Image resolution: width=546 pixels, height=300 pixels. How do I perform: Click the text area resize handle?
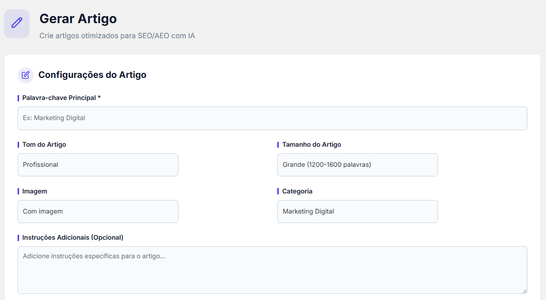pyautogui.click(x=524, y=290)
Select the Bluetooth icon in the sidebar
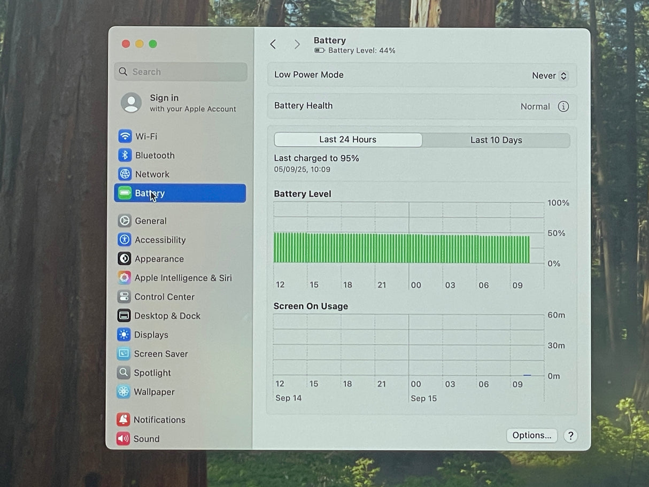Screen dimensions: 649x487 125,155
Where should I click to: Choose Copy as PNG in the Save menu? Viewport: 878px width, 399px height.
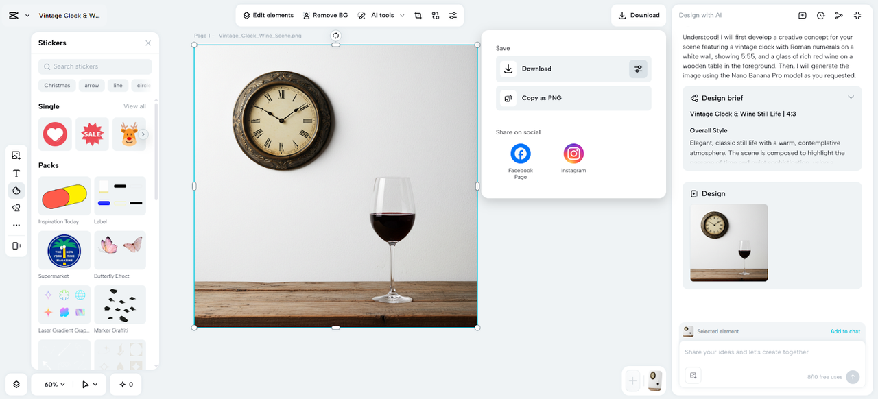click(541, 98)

- _Prompt_
Each record above is to be copied exactly. Drop the pictures.

- _Written response_
Image resolution: width=546 pixels, height=300 pixels. How do I perform: Click the text area resize handle?
pyautogui.click(x=524, y=290)
Select the Bluetooth icon in the sidebar
Screen dimensions: 649x487 125,155
Where should I click to: Choose Copy as PNG in the Save menu? Viewport: 878px width, 399px height.
click(541, 98)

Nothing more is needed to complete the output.